Prometheus-Eval is an innovative repository that offers tools for training, evaluating, and using Natural Language Processing (NLP) models. Developed by researchers from several institutes including the KAIST AI, MIT, and the University of Illinois Chicago, the tool is particularly adept at evaluating other language models. Using the Prometheus-eval Python package, users can effectively evaluate instruction-response pairs through both absolute and relative grading methods, providing comprehensive evaluations of language models.
The Prometheus-Eval stands out due to its ability to replicate human judgments and its unique use of LM-based evaluations. It provides a fair and affordable evaluation framework, eliminating the need for closed-source models for assessment. It also allows users to establish their internal evaluation pipelines regardless of GPT version updates, and can be operated using consumer-grade GPUs.
Prometheus 2, an upgraded version, has been introduced with improvements over its predecessor. It supports both direct assessment (absolute grading) and pairwise ranking (relative grading) formats, thereby improving the flexibility and accuracy of evaluations. On a 5-point Likert scale across multiple direct assessment benchmarks, Prometheus 2 exhibits a Pearson correlation of 0.6 to 0.7 with GPT-4-1106, and shows a 72%-85% agreement with human judgments across multiple pairwise ranking benchmarks.
Prometheus 2 (8x7B), designed to be both accessible and efficient, only requires 16 GB of VRAM, making it suitable for consumer GPUs. This improves its usability, allowing more researchers to leverage its advanced evaluation capabilities without the need for expensive hardware. A lighter version, the Prometheus 2 (7B), provides at least 80% of the 8x7B model’s evaluation performance, surpassing models like Llama-2-70B and matching Mixtral-8x7B.
The Prometheus-Eval package provides an easy-to-use interface for evaluating instruction-response pairs with Prometheus 2. The tool supports batch grading and allows users to easily shift between absolute and relative grading modes by changing the input prompt formats and system prompts. It supports the integration of various datasets, making it highly efficient for large-scale evaluations.
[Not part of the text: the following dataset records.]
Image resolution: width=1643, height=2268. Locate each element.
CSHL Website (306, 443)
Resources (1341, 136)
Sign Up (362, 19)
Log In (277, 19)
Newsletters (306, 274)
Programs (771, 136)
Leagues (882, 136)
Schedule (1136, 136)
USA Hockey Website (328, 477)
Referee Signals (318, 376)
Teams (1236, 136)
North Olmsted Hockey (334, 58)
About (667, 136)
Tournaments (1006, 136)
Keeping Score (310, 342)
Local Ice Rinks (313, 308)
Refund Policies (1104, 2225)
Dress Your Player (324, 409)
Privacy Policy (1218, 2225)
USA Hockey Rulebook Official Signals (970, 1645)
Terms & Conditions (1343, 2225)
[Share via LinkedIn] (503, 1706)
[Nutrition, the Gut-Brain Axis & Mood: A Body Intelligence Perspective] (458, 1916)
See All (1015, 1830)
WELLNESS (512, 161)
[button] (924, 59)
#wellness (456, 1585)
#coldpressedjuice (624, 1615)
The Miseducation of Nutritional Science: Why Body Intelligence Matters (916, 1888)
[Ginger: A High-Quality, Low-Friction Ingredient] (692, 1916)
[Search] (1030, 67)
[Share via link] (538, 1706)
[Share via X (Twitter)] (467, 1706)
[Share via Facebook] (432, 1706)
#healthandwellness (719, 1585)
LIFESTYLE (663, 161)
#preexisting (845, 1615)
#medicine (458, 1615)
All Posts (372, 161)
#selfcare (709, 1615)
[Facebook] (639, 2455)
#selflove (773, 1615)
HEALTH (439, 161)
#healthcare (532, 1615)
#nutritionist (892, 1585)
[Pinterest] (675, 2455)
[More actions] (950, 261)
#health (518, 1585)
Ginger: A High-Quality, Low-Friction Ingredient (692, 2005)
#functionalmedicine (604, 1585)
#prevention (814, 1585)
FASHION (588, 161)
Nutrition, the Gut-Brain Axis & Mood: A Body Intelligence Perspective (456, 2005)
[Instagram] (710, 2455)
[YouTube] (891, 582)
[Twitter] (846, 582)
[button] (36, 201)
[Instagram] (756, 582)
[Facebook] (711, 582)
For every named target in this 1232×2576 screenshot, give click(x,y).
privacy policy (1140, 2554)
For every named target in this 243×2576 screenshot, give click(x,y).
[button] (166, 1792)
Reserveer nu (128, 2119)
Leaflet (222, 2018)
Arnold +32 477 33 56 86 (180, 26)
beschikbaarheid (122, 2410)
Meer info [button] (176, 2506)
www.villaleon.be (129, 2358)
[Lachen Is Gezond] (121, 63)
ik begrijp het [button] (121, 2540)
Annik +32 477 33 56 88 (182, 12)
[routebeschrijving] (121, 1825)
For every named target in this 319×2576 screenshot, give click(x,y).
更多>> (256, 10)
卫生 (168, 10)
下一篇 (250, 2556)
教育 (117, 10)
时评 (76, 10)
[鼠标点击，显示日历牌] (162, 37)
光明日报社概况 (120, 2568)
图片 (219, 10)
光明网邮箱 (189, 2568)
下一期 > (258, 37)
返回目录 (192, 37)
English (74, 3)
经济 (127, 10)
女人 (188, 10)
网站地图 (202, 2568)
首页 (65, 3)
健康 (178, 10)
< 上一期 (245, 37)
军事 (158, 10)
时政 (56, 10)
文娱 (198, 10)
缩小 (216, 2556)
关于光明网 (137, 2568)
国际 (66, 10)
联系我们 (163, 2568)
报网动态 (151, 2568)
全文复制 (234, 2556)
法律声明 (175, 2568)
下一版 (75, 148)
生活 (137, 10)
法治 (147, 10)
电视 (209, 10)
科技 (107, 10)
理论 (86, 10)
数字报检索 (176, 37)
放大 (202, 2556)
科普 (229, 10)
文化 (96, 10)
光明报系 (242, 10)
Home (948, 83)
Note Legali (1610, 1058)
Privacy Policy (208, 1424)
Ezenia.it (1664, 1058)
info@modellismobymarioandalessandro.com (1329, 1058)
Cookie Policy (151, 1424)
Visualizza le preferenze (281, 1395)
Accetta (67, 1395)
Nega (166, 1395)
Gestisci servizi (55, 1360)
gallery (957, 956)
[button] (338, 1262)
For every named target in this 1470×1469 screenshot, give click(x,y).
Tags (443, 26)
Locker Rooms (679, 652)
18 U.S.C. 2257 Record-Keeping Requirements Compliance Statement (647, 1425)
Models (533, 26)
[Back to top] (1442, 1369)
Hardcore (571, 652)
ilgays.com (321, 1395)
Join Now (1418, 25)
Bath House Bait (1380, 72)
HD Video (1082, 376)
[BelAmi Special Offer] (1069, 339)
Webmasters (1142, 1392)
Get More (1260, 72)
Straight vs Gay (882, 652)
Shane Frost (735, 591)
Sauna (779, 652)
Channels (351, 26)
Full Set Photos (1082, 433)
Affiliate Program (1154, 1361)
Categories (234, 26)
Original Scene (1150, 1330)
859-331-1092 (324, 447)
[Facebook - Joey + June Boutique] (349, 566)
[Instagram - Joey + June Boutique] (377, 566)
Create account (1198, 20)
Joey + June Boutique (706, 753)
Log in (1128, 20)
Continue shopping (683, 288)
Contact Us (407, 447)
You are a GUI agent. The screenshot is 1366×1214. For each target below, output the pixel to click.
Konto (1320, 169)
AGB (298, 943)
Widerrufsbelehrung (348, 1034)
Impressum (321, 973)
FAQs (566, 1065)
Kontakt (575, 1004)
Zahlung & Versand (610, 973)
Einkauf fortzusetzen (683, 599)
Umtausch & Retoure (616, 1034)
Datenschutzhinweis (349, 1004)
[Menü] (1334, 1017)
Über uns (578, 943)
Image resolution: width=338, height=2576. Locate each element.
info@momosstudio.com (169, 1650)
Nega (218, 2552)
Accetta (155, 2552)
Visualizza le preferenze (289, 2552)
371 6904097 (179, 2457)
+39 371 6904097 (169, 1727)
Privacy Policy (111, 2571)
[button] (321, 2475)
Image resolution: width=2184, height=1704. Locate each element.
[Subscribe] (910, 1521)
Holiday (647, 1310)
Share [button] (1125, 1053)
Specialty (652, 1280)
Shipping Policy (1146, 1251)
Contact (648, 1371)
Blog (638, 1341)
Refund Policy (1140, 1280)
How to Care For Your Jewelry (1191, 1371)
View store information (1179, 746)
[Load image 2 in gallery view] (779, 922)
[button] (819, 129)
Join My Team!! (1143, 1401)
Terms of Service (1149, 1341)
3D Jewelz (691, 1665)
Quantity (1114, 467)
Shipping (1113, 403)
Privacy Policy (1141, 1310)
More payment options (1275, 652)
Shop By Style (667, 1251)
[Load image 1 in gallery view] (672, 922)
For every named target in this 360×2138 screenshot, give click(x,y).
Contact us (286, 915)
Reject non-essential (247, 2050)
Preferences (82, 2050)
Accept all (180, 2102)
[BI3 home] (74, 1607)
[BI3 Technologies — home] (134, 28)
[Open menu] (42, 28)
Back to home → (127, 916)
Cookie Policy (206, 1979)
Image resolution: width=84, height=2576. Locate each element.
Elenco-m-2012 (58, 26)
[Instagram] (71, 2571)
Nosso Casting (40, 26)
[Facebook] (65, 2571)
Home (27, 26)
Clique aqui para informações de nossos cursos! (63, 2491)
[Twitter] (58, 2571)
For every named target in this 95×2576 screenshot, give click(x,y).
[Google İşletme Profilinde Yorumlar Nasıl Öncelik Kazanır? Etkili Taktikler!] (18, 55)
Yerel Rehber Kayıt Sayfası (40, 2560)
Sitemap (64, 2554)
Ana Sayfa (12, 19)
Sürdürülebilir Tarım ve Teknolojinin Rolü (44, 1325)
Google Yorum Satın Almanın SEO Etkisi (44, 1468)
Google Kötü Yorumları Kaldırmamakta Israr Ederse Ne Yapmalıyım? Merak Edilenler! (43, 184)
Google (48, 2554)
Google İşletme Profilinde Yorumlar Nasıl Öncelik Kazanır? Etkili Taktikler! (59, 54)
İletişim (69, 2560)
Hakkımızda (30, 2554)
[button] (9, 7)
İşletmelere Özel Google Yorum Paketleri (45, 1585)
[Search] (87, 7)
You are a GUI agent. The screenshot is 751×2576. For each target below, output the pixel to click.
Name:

In conclusion, both Prometheus-Eval and Prometheus 2 meet the need for reliable and transparent evaluation tools in NLP. They provide a robust, fair, and accessible framework for evaluating language models. With Prometheus 2 offering more advanced evaluation capabilities and impressive performance metrics, researchers can confidently assess their models using this comprehensive and accessible tool.